Barack Obama’s campaign focus has been all about change. But standing in front of a giant sign dominated by the word “change,” much of his wife’s speech Friday at Spokane’s Fox theater highlighted a topic usually stressed by Hillary Clinton’s camp: experience.
Michelle Obama pointed to her husband’s years as a community activist in Chicago and his eight years in the Illinois Legislature before winning a seat in the U.S. Senate in 2004.
“As we talk about experience, the truth of the matter is that Barack has more legislative experience than his opponent,” she said. “Wouldn’t it be nice to have a president of the United States who understands how federal law impacts local government? Barack is the only candidate who brings that kind of perspective.”

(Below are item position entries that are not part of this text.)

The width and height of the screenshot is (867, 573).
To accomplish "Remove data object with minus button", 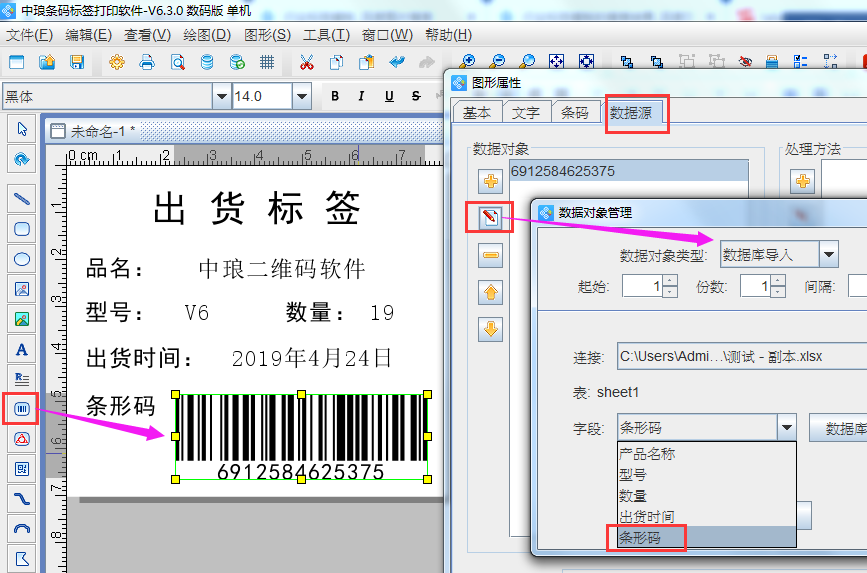I will (x=490, y=256).
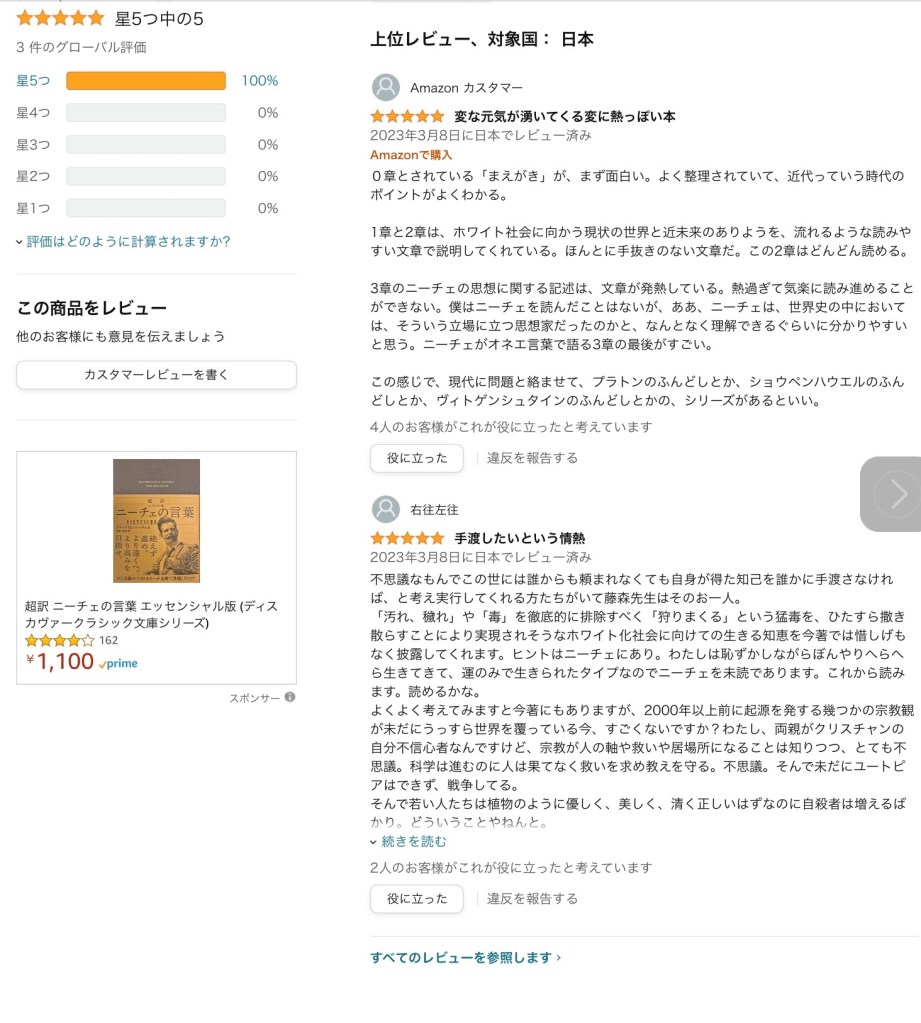Click the Prime badge beside the price
The height and width of the screenshot is (1023, 921).
[x=119, y=663]
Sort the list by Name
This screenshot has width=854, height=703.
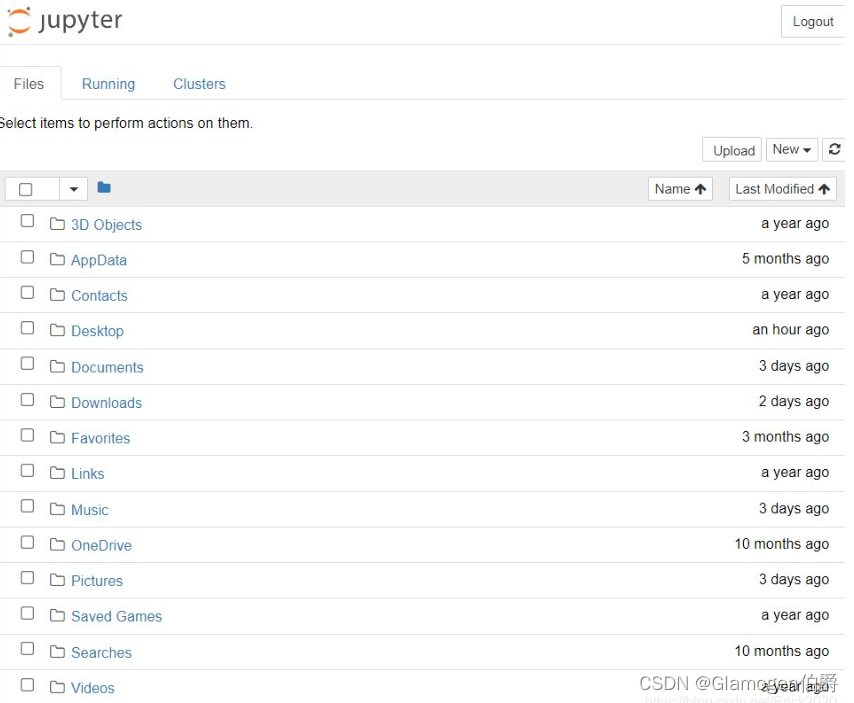[x=679, y=188]
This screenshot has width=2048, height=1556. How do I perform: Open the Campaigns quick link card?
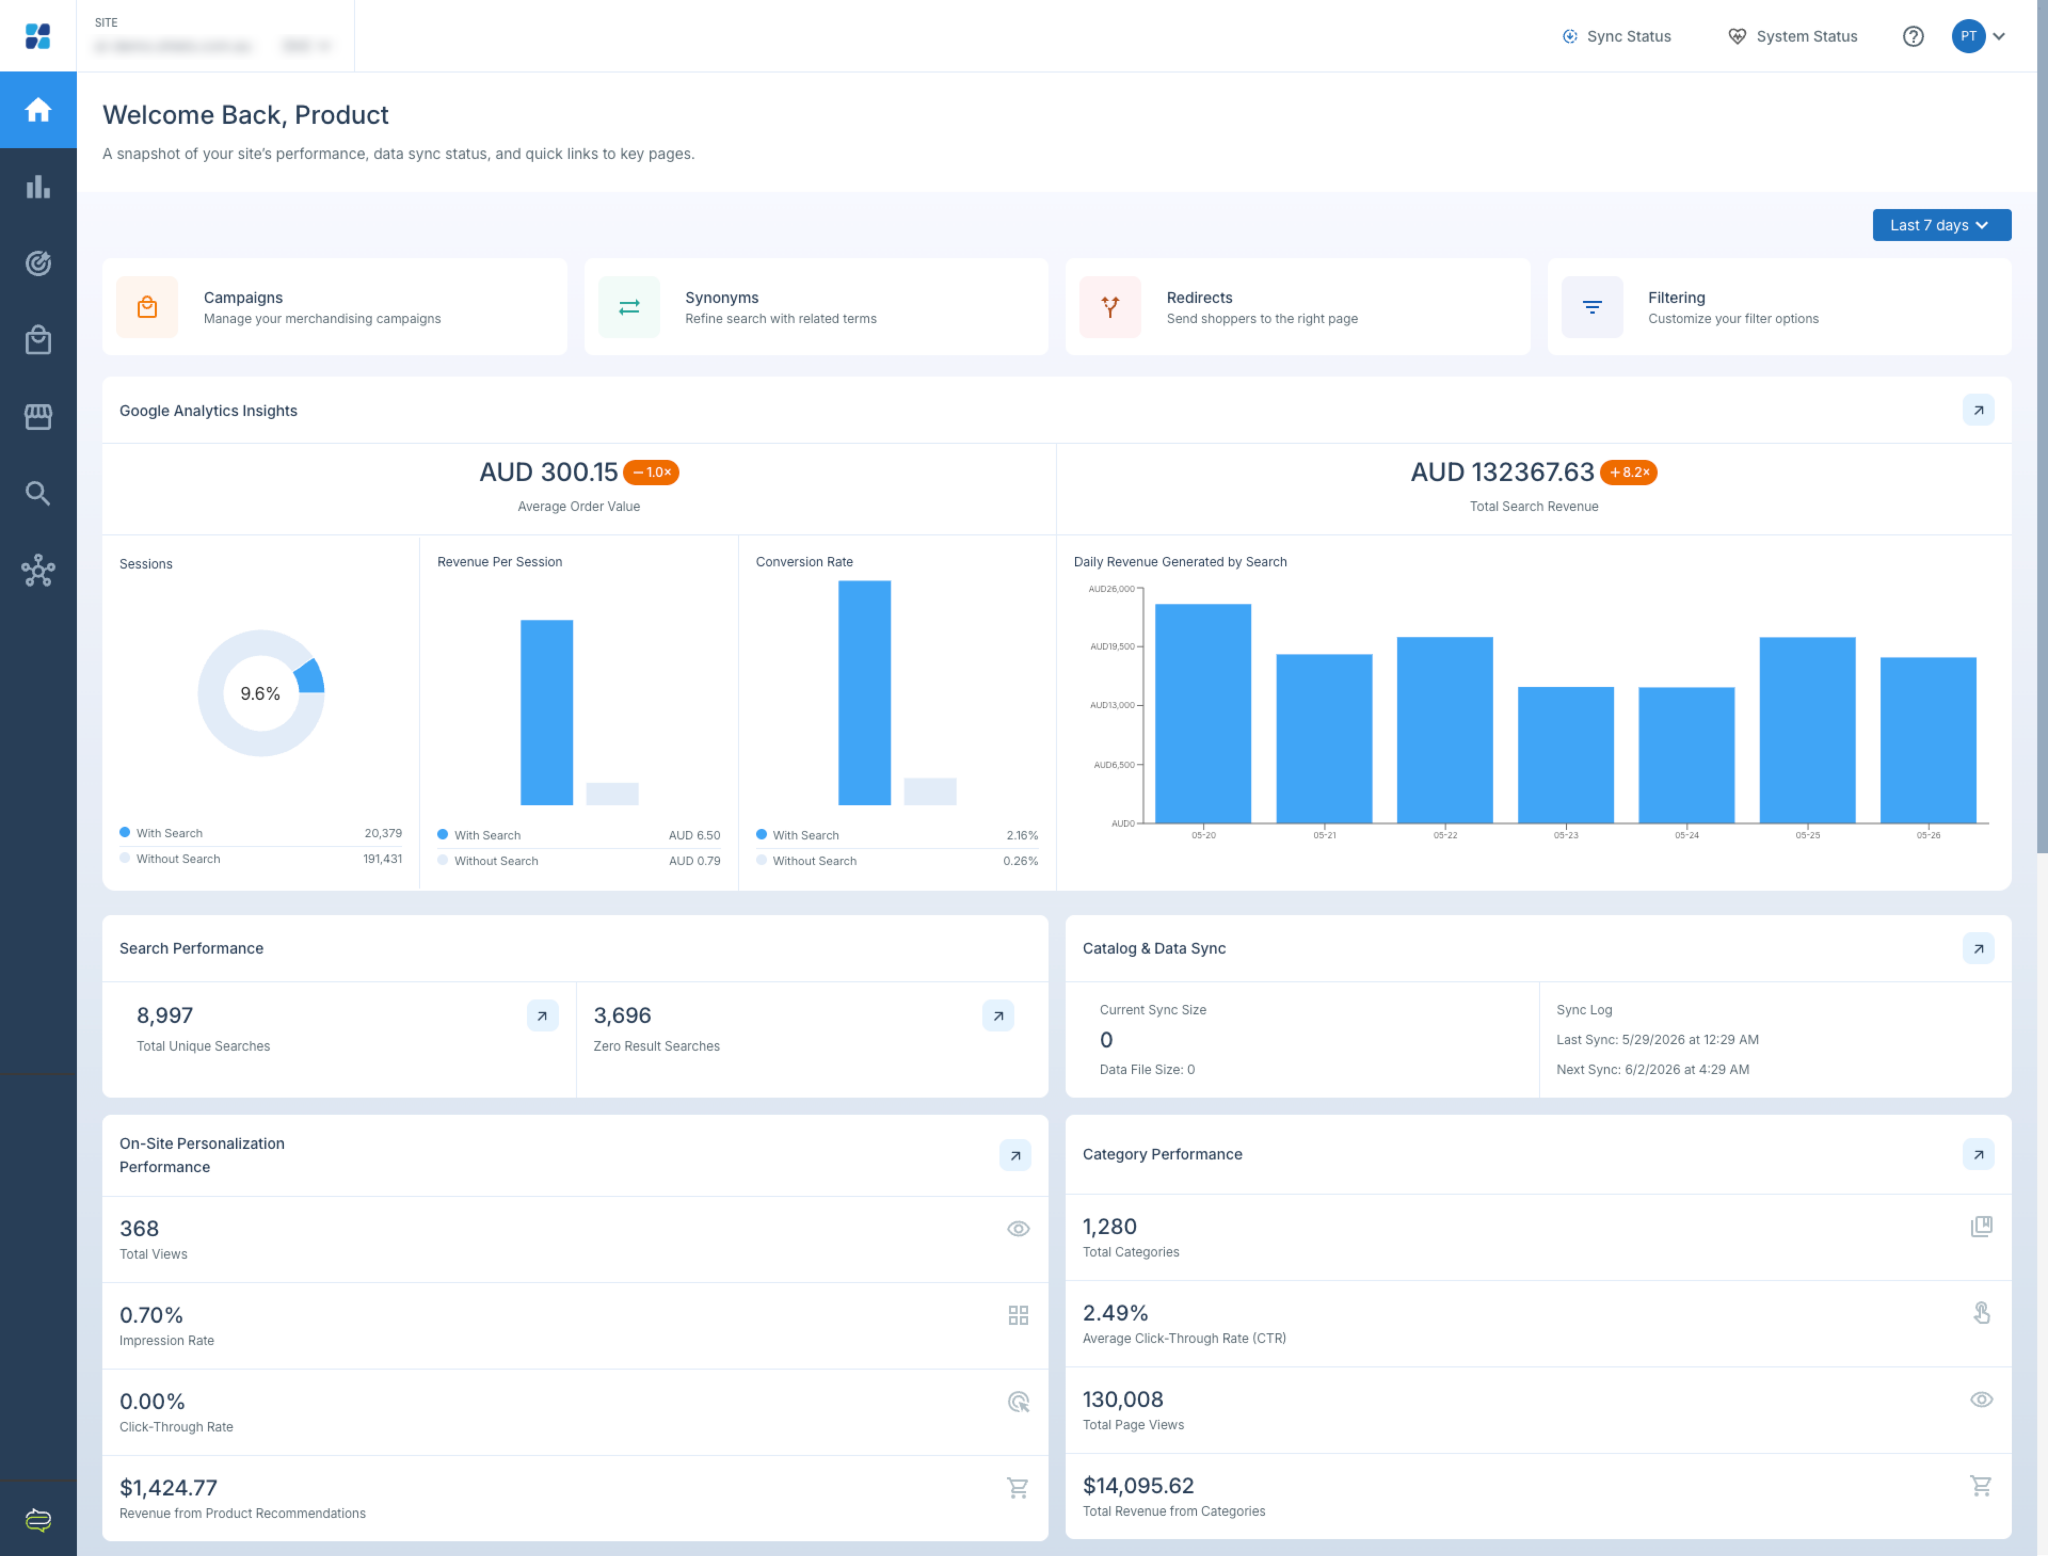334,307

Obama gave a 50-minute address to a boisterous crowd. About 1,600 people found seats in the theater. Another 100 or so listened from the gallery. About 200 were shut out completely.
Without providing much in the way of specific proposals, Michelle Obama said her husband would improve education, create more access to health care, increase respect for the U.S. abroad and help unite the country.
Just because Obama is experienced, that doesn’t mean he’s the same-old politician, she said.
“What Barack did with his years in politics was not become a part of that system,” she said. “When you’re free, when you are not owned or you don’t owe, but you’re doing this because it’s the right thing to do, you can take risks.”
Obama and Clinton are locked in a close battle for the Democratic nomination. Three days after voting ended in the Super Tuesday primaries and caucuses, the race for delegates in those contests was too close to call Friday. With 91 delegates still to be divided, Obama had earned 796 from Tuesday to 794 for Clinton, according to the Associated Press.
Clinton, however, was leading the overall delegate count, 1,055 to Obama’s 998.
Today, 97 delegates are up for grabs in Washington’s Democratic precinct caucuses.
“This momentum has been building,” Michelle Obama said.
“When was the last time we had a Democratic candidate who could win South Carolina and Utah?” she asked before adding “Idaho” after a few shouts from the crowd.
The would-be first lady spent much of her address talking about “regular folks” and their struggles with health care, jobs going overseas and mounting debts to pay for college.
“It has gotten progressively worse for regular folks through Republican and Democratic administrations,” she said.
Spokane resident Jessie Marshall agreed. She was one of a few dozen supporters who reached from the audience to shake Obama’s hand after the speech.
“I am really ready for a change. I used to think I was in the middle class. Now I feel I’m lower middle class,” Marshall said. “I’m not voting for Barack Obama because he’s black. I’m voting for him because, as his wife said, he’s brilliant.”
Before the event, several hundred people lined a block down Sprague and around to Madison Street. After doors opened and the theater filled, campaign organizers counted empty seats and told security to let just enough in to fill them.
“Twelve people! There’s nobody else coming in here,” shouted Spokane police Lt. Darrell Toombs. State Sen. Chris Marr, D-Spokane, needed an escort to get in the building because the theater had reached capacity. He and state Senate Majority Leader Lisa Brown, D-Spokane, introduced Obama.
Kristin Taylor, an Obama campaign volunteer from Montana, said Spokane shouldn’t be offended that Barack Obama chose to make his Washington appearances on the West Side of the state. He and Michelle are trying to cover as much ground as possible in the few days between contests, she said.
Many said they were just as happy to have Michelle.
“My dad was disappointed (Barack) wasn’t coming, but after listening to her, I’m not disappointed,” said Dalton Paget, a 19-year-old Eastern Washington University student. “I would vote for her right now.”